Evaluation of subchronic administration of antiseizure drugs in spontaneously seizing rats




Approximately 30% of patients with epilepsy do not experience full seizure control on their antiseizure drug (ASD) regimen. Historically, screening for novel ASDs has relied on evaluating efficacy following a single administration of a test compound in either acute electrical or chemical seizure induction. However, the use of animal models of spontaneous seizures and repeated administration of test compounds may better differentiate novel compounds. Therefore, this approach has been instituted as part of the National Institute of Neurological Disorders and Stroke Epilepsy Therapy Screening Program screening paradigm for pharmacoresistant epilepsy.

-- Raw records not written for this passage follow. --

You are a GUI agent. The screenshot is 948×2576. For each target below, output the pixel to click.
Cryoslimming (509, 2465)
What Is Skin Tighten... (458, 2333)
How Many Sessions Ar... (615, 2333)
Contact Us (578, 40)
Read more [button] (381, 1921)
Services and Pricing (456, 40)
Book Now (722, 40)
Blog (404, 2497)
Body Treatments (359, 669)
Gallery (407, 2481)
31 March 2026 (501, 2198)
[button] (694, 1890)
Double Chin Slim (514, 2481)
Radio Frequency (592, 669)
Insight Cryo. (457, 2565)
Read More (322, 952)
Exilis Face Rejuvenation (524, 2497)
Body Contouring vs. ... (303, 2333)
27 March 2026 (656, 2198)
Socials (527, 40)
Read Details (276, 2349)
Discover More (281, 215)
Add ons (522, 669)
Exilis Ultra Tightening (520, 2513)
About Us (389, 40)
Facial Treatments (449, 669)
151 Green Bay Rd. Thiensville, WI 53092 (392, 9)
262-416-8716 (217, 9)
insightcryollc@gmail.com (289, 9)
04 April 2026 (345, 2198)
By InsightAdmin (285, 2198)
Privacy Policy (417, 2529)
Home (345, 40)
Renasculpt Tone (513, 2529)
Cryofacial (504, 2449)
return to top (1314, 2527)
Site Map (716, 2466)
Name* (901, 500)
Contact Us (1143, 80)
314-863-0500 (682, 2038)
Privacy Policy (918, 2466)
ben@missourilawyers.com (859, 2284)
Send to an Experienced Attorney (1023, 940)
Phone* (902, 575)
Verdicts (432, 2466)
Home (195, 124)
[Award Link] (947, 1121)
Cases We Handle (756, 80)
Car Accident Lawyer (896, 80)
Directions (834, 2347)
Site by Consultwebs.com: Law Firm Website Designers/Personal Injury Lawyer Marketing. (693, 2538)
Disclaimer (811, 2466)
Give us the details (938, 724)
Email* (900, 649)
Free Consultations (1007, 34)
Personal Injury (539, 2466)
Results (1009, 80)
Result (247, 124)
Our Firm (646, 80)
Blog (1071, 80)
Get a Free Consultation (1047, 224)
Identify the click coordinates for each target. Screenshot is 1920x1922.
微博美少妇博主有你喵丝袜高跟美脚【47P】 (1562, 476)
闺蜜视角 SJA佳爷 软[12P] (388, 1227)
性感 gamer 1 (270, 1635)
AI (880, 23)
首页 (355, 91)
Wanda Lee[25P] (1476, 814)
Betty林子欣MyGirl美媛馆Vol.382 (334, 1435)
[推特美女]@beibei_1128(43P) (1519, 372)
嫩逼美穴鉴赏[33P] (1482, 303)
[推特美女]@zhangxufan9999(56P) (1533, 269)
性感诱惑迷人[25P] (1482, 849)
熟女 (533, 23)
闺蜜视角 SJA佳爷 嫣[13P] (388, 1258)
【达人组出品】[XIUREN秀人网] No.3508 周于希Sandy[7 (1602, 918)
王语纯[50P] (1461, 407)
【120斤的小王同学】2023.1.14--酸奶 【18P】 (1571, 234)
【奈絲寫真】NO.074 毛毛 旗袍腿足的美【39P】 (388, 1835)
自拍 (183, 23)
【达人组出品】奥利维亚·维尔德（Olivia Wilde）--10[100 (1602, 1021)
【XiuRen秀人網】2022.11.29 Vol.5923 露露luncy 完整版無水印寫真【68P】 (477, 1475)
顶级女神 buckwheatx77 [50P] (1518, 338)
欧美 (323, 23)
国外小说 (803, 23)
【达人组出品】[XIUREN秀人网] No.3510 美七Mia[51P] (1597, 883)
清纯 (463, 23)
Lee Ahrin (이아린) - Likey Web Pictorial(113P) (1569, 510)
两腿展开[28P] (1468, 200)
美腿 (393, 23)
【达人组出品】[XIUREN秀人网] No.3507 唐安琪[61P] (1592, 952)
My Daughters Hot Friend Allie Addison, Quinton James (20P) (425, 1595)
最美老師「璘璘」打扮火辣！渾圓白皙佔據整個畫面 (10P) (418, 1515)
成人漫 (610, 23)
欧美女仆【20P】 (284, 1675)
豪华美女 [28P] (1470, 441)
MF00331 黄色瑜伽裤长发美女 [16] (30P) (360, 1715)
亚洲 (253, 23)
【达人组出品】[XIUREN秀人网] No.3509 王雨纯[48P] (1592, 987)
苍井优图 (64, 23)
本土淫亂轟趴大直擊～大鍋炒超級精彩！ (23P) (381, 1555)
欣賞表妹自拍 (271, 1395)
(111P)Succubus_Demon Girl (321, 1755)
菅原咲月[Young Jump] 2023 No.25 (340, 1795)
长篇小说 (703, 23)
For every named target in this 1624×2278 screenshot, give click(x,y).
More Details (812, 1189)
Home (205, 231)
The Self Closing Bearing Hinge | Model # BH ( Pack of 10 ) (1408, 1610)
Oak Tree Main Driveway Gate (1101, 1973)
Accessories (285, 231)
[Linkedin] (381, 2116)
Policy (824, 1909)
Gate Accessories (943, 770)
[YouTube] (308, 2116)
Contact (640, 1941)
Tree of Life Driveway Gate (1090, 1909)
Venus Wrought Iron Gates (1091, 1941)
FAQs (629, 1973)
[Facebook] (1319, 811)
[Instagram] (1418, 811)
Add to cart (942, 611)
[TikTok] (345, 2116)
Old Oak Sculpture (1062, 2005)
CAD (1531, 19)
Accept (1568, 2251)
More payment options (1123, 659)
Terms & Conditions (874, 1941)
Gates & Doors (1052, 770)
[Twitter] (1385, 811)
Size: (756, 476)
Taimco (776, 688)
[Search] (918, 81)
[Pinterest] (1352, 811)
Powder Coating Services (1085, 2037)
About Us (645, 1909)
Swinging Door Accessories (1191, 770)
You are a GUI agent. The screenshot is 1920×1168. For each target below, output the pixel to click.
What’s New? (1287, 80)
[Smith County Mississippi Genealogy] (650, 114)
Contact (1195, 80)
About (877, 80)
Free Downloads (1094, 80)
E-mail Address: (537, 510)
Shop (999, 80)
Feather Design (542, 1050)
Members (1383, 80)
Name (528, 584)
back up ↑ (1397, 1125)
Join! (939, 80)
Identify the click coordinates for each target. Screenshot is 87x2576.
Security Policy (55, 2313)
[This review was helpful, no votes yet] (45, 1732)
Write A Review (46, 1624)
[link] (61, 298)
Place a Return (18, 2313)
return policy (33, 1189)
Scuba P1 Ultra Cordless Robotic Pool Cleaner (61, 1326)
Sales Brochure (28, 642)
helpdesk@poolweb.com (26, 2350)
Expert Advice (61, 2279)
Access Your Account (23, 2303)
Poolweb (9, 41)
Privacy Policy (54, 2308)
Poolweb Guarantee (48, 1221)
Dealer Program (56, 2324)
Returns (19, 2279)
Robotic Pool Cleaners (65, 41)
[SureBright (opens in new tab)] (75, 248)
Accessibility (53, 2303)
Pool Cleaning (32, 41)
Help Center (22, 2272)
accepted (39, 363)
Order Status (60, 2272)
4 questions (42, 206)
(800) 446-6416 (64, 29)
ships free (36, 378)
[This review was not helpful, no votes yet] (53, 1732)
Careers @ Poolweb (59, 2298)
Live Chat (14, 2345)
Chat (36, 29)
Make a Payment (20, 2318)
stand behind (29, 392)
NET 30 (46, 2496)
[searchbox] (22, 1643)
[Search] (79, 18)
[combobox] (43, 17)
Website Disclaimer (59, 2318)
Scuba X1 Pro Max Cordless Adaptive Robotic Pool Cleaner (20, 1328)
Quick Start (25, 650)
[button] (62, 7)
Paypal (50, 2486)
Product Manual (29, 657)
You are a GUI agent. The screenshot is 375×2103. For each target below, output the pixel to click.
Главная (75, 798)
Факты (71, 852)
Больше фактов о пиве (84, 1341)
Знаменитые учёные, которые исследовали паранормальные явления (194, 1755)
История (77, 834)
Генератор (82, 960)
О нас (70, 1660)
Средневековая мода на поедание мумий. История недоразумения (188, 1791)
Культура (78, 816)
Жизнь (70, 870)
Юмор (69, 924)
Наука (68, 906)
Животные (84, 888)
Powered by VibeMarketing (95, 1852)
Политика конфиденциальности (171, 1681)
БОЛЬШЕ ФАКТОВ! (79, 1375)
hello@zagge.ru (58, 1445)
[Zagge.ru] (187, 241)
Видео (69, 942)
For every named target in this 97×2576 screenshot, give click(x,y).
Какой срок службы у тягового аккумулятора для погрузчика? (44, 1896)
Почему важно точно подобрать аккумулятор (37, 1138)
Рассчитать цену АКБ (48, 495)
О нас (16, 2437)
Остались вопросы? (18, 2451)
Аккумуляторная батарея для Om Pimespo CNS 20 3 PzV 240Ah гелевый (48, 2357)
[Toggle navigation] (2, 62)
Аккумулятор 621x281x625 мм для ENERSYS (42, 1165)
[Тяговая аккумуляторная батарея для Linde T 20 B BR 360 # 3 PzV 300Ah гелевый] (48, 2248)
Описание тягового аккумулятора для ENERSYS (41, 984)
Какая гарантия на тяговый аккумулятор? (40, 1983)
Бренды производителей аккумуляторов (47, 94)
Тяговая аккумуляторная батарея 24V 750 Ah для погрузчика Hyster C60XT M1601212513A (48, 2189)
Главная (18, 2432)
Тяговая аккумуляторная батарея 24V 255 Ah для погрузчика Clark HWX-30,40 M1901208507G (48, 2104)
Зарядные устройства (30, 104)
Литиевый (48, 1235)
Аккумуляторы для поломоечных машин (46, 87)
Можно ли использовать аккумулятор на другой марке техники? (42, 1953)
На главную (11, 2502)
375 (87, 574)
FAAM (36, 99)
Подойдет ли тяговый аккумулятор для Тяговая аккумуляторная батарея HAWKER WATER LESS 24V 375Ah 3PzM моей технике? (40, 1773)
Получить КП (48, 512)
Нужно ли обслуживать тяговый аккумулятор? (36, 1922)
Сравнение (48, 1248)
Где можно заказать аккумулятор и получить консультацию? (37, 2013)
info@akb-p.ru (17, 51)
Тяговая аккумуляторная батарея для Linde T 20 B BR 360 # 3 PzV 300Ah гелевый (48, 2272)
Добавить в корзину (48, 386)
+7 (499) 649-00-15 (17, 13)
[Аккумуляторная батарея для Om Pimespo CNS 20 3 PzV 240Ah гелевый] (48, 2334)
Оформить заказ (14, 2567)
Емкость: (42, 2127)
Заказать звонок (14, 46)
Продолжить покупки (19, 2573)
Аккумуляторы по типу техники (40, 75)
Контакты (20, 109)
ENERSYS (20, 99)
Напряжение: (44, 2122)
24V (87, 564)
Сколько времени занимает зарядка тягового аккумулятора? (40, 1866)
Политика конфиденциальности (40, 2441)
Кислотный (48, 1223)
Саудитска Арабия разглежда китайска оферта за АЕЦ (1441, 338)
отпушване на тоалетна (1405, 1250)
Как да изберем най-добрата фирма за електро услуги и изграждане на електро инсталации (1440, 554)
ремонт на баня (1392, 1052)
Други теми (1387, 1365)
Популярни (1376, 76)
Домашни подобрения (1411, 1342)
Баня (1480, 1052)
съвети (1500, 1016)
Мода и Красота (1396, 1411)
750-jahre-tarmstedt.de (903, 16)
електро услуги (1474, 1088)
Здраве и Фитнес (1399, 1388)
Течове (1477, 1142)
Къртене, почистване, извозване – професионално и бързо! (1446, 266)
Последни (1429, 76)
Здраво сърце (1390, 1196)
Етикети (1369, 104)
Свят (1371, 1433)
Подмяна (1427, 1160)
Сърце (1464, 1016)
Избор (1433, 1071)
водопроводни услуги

Rats were treated with intraperitoneal kainic acid to induce status epilepticus and subsequent spontaneous recurrent seizures. After 12 weeks, rats were enrolled in drug screening studies. Using a 2‐week crossover design, selected ASDs were evaluated for their ability to protect against spontaneous seizures, using a video‐electroencephalographic monitoring system and automated seizure detection. Sixteen clinically available compounds were administered at maximally tolerated doses in this model. Dose intervals (1‐3 treatments/d) were selected based on known half‐lives for each compound.


Carbamazepine (90 mg/kg/d), phenobarbital (30 mg/kg/d), and ezogabine (15 mg/kg/d) significantly reduced seizure burden at the doses evaluated. In addition, a dose‐response study of topiramate (20‐600 mg/kg/d) demonstrated that this compound reduced seizure burden at both therapeutic and supratherapeutic doses. However, none of the 16 ASDs conferred complete seizure freedom during the testing period at the doses tested.


Despite reductions in seizure burden, the lack of full seizure freedom for any ASD tested suggests that this screening paradigm may be useful for testing novel compounds with potential utility in pharmacoresistant epilepsy.